Le travail, un milieu difficile pour les trans
PARIS | (AFP) Lorsqu’il a commencé sa transition de genre, Charly, employé dans un supermarché en Bretagne, a eu l’impression de se métamorphoser en « créature » aux yeux de ses collègues. Questions indiscrètes et railleries sur ses transformations physiques étaient devenues quasi quotidiennes.
« J’ai craqué plusieurs fois, comme ce jour où, alors que je venais de me faire agresser dans la rue, mon patron m’a dit que je l’avais bien cherché », raconte-t-il.

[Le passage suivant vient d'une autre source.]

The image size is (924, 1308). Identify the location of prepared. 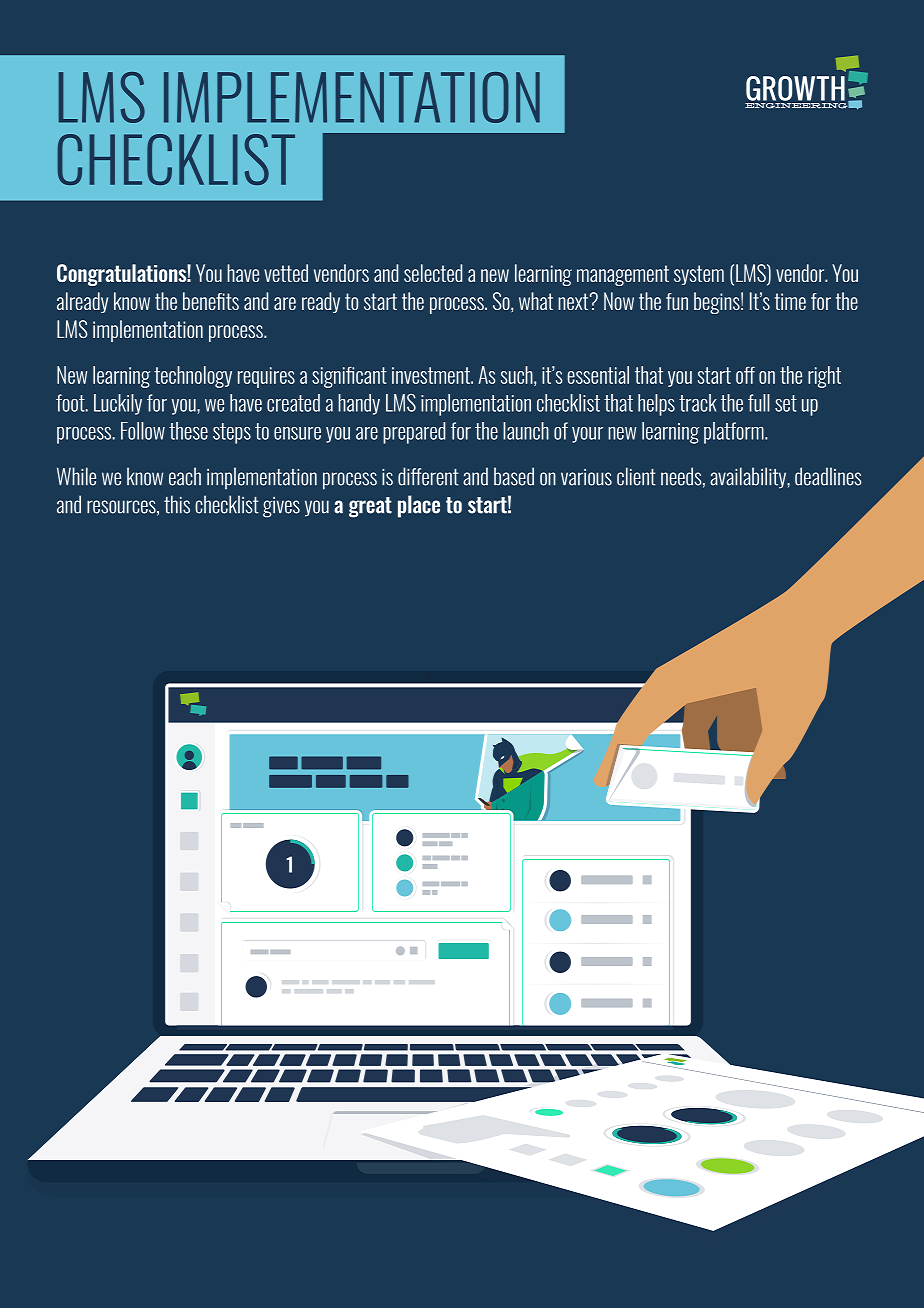
(414, 433).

Comme d’autres personnes transgenres, Charly, qui a débuté sa transition en 2020, a été pris en étau entre un « harcèlement » au travail devenu invivable et la nécessité de financer des opérations et traitements coûteux.
Plus de 80 % des personnes transgenres et non binaires déclarent avoir vécu des expériences professionnelles négatives lors des 12 derniers mois, selon une enquête de BCG Consulting, menée en 2023 en France.
Parmi les cas les plus cités figurent le fait d’être « mégenré » (être désigné par son ancien pronom, NDLR) et la mise à l’écart par des collègues. Plus grave, 43 % des répondants déclarent avoir été victimes d’au moins une agression ou inconduite sexuelle au cours de l’année passée.
« Lors de mon entretien d’embauche, on ne m’a posé que des questions centrées sur ce que j’avais dans ma culotte », illustre Anne (prénom modifié).
« SENTIMENT DE BANALITÉ »
Les agressions verbales continuent plusieurs mois après son embauche, jusqu’au jour où, lors d’une formation, elle dit subir une tentative de viol. « Lorsque j’ai prévenu ma hiérarchie, ils m’ont dit qu’ils ne voulaient rien savoir. »
Après une dépression, Anne saisit le Défenseur des droits sans, à ce jour, avoir déposé plainte. D’après Arnaud Alessandrin, sociologue spécialiste des questions LGBT+, seulement « 3 % des victimes de transphobie saisissent la justice », souvent « découragées par la quotidienneté des faits, qui crée un sentiment de banalité ».
« Encore faut-il pouvoir accéder au travail », ce qui reste une « exception » chez « les personnes qui sont trans de manière visible », souligne Clémence, membre de SOS homophobie, chargée des sujets liés à la transidentité.
Faute de trouver un emploi, de nombreuses personnes transgenres vivent la précarité, contraintes de vivre du travail du sexe ou de prestations sociales à un taux supérieur à la moyenne, affirme Arnaud Alessandrin.